Even when the mother is present in the home, there remains a suggestion of irresponsibility. Muriel, the dogtrainer, is sensitive to Macon's disapproving observation that she is bringing up Alexander, her illegitimate son, on a diet of television and Oodles of Noodles. Similarly, Macon silently reproaches his wife for having allowed Ethan to attend camp, despite his objections. The suggestion of her maternal irresponsibility echoes again later in her rejection of Macon's conciliatory proposal to have another baby to make up for their loss.

Sarah's situation ultimately illustrates an ironic victory for feminism. While she gains her liberty from the conservative domesticity typified by her husband's annoying habits--his cautious driving, his nightly flossing routine before bed, his compulsion for organizing--she discovers she has become too tamed to overcome her dependency on familiar routines. Similarly, Rose returns from her honeymooon and comes straight back home, abandoning Julian, to her kin and the estabslihed shrine of domestic order to which she has long sacrificed any personal desires. While critical of women's traditional roles, Tyler attributes their pathos less to the forces of social oppression than to self-resigned defeat.
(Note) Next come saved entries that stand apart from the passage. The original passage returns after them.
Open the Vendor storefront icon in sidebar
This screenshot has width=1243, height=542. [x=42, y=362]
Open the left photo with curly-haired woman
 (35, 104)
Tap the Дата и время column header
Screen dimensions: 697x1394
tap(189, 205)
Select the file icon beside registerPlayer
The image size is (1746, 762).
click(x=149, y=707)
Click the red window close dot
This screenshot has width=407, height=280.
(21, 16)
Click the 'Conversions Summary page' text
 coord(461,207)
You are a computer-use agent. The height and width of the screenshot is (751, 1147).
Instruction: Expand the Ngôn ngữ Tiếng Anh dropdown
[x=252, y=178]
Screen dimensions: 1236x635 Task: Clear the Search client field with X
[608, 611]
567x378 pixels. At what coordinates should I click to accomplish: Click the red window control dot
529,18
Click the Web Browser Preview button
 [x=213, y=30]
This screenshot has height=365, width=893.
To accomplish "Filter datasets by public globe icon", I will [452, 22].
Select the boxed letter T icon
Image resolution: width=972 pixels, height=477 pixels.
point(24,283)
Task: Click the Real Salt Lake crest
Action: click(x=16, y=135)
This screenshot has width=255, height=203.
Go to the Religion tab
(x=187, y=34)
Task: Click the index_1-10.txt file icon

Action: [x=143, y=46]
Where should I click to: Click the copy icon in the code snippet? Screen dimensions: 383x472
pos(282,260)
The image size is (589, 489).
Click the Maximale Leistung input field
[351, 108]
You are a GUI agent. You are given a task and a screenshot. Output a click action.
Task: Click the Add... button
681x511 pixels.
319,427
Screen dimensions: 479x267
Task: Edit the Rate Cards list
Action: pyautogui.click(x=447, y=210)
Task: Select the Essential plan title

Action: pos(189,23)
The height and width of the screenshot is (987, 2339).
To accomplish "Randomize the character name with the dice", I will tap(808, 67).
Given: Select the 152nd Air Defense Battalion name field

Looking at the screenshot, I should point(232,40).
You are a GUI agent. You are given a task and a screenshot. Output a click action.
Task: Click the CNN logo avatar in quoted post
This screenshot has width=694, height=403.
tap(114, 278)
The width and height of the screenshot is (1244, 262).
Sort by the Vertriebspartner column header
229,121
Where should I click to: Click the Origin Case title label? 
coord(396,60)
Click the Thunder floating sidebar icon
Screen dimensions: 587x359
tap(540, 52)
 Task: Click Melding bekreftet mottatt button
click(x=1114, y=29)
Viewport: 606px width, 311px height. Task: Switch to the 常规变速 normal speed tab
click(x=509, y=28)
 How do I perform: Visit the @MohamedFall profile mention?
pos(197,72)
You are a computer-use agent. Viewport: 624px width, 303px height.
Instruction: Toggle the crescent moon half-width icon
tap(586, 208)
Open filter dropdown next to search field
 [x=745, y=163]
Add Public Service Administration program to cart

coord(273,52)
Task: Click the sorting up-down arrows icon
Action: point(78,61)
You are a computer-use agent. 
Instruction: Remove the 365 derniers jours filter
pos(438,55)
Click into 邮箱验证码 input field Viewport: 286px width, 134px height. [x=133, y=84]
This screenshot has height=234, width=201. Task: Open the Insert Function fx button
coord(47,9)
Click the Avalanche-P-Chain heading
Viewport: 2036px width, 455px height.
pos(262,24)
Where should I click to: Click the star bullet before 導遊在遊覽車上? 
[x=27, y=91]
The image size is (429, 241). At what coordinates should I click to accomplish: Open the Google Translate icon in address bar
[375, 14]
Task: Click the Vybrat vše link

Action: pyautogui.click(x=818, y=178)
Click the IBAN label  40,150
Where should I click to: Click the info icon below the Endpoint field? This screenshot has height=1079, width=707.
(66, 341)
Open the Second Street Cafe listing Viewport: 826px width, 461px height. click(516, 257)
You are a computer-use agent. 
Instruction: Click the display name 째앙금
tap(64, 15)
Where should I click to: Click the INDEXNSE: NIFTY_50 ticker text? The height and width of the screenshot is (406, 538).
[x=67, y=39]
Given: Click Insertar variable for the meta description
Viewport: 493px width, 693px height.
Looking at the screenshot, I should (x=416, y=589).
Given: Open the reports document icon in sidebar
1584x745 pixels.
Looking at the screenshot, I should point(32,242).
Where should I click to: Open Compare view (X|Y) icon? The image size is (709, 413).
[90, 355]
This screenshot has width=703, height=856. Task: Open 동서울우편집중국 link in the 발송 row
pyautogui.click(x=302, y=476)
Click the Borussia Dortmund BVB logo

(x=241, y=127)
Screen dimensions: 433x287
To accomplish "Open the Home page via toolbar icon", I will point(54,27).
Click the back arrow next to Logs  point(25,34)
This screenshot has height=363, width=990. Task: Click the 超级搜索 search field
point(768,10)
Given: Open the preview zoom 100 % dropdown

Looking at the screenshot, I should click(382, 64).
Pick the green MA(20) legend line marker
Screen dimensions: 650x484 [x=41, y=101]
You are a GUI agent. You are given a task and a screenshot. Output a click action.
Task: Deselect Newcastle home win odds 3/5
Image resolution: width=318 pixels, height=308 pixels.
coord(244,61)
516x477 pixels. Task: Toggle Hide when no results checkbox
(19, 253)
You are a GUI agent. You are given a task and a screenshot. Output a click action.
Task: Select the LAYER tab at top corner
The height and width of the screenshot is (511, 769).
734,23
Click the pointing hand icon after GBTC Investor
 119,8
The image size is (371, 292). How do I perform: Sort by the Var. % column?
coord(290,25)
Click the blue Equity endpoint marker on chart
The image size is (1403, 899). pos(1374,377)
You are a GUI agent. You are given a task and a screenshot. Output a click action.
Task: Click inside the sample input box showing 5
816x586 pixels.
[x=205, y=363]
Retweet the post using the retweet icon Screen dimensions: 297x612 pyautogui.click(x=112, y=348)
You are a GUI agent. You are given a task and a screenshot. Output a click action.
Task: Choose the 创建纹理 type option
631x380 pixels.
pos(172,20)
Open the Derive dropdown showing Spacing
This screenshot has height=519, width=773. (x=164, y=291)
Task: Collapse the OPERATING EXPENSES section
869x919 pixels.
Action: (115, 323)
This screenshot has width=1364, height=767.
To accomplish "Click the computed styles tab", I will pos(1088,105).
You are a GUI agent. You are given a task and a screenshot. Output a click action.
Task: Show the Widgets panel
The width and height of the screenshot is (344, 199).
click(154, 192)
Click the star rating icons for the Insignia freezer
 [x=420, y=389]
Sue Carney, a sympathetic neighbor, confesses to Macon that at times she feels like "a Gold Star mother": "Like someone who's suffered a loss in a war...and then forever afterward she has to go on supporting the war...because otherwise she'd be admitting the loss was for no purpose." Tyler, however, mourns the tragedy of the family less as a lost, noble cause than as an illusion offering the comforts of a live burial.

No wonder, then, that Macon finds relief in the "bizarre" Muriel Pritcherd and her slightly-sordid transient air. Macon is half-fascinated and half-repulsed by Muriel's comic pretensions of gentility. She shows up at Rose's wedding, the only woman wearing, Macon notices, spiked heels with ankle straps. She isn't even really pretty, her youthfulness appearing more immature than sexy. Upon his first sight of her at the Meow Bow vet clinic, Macon notes the knobby collarbones "promising unluxurious flesh."

Still, despite all her obvious flaws, he has to admit that Muriel has a certain flair. In one of her spirited moments, she belts out a reckless rendition of "War Is Hell On the Homefront, Too." Muriel, he realizes, is a fighter. Her pathetic ignorance wages war on the conventional proprieties that have long ossified the rest of the Learys. Macon's decision to give up middle-class respectability for its underside of secondhand thrift shops and carry-out pizza dinners turns out, ironically, to be less of an escape than an adventure in responsibility. He discovers himself feeling an odd protective concern for the sickly seven-year-old Alexander, a stranger's son.

In fact, it is Sarah's desertion which provides the cure to Macon's existential homesickness. By the time she comes back desiring her old security and admitting that "some things are worse than boring," it is too late. Having been thrust into unfamiliar territory, Macon has been forced to confront his own restlessness. Sitting in a hotel room, the world-weary traveller idly muses on the idea of calling his next book "The Accidental Tourist At Home." At one point, in lonely desperation, he considers faking a coronary just to feel the soothing touch of a human hand. Tyler's complex ironies offer no easy solution to the quest for home. Rather than bringing him neatly full circle back to familiar territory, Macon's odyssey leaves him in Oz. It is in this world of peculiar intimacies, where strangers become family and families remain strangers, that Tyler's remedy for homesickness offers Dorothy's ingenuous lesson that "home" is where the heart and its unpredictable yearnings lie.